##### Data to process #####
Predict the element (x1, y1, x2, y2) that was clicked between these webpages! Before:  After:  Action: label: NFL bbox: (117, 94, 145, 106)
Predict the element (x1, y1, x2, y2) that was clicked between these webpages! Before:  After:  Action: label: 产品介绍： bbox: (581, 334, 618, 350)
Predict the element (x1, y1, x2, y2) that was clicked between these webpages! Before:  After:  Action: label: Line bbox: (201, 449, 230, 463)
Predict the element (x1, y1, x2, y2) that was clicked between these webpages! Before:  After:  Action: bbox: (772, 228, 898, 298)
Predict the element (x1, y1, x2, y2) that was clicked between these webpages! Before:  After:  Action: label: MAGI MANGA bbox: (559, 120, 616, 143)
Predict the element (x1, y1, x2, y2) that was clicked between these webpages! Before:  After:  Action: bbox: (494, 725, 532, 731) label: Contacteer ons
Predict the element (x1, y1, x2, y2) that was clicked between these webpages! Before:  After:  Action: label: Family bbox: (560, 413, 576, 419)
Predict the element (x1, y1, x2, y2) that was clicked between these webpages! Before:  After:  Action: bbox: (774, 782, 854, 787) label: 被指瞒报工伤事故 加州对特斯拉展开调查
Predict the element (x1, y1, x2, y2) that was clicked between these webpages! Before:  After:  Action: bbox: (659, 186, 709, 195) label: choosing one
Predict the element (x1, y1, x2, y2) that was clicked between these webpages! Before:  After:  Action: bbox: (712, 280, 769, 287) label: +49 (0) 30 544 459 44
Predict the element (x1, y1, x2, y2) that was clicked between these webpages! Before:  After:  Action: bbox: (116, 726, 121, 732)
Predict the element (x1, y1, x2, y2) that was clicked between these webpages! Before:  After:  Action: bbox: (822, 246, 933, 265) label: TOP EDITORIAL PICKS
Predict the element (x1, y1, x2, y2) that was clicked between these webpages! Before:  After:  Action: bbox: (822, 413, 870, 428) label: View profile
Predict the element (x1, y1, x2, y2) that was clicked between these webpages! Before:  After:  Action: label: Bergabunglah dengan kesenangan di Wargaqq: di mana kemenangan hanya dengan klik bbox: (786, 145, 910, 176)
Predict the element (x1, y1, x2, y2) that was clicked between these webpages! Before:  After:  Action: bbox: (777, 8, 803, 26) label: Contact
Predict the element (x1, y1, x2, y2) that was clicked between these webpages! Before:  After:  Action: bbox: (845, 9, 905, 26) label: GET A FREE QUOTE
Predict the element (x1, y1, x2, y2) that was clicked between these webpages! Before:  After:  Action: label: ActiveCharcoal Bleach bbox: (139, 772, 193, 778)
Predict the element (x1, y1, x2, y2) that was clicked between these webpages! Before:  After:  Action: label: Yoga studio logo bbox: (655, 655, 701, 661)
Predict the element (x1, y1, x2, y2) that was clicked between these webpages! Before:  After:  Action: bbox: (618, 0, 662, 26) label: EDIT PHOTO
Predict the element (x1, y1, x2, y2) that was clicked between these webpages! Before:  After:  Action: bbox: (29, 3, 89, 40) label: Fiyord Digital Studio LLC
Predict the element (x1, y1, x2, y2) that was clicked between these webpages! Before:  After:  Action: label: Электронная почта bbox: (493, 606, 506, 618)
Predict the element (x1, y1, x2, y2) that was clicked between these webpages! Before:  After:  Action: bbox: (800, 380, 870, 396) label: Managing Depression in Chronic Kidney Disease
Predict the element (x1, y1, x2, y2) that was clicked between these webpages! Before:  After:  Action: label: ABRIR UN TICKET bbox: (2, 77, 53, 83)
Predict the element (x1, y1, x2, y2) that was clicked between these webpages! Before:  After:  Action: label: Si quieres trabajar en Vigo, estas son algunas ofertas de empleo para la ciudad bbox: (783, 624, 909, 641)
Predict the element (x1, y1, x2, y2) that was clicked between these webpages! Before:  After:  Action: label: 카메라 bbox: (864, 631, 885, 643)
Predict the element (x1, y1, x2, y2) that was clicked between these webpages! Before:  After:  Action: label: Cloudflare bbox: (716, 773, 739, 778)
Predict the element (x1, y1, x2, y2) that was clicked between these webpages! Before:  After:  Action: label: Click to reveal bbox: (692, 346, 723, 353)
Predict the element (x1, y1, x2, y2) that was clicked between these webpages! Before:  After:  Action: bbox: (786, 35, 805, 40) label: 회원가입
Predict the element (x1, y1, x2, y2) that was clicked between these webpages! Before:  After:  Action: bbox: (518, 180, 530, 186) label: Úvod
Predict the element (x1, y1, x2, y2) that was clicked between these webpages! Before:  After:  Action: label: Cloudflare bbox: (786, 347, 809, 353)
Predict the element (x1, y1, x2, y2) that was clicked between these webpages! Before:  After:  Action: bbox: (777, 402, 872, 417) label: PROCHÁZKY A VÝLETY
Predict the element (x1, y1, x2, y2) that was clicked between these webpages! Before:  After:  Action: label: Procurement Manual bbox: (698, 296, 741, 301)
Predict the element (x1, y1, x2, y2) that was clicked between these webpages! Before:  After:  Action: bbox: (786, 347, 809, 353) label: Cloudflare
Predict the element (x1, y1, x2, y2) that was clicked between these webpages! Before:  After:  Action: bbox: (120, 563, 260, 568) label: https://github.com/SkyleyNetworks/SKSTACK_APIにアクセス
#####
● Exercise aim
In the data, change "clicked" to "selected" from the line containing "296, 741, 301)" through the end, and write out those lines with nothing else altered.

● Exercise solution
Predict the element (x1, y1, x2, y2) that was selected between these webpages! Before:  After:  Action: label: Procurement Manual bbox: (698, 296, 741, 301)
Predict the element (x1, y1, x2, y2) that was selected between these webpages! Before:  After:  Action: bbox: (786, 347, 809, 353) label: Cloudflare
Predict the element (x1, y1, x2, y2) that was selected between these webpages! Before:  After:  Action: bbox: (120, 563, 260, 568) label: https://github.com/SkyleyNetworks/SKSTACK_APIにアクセス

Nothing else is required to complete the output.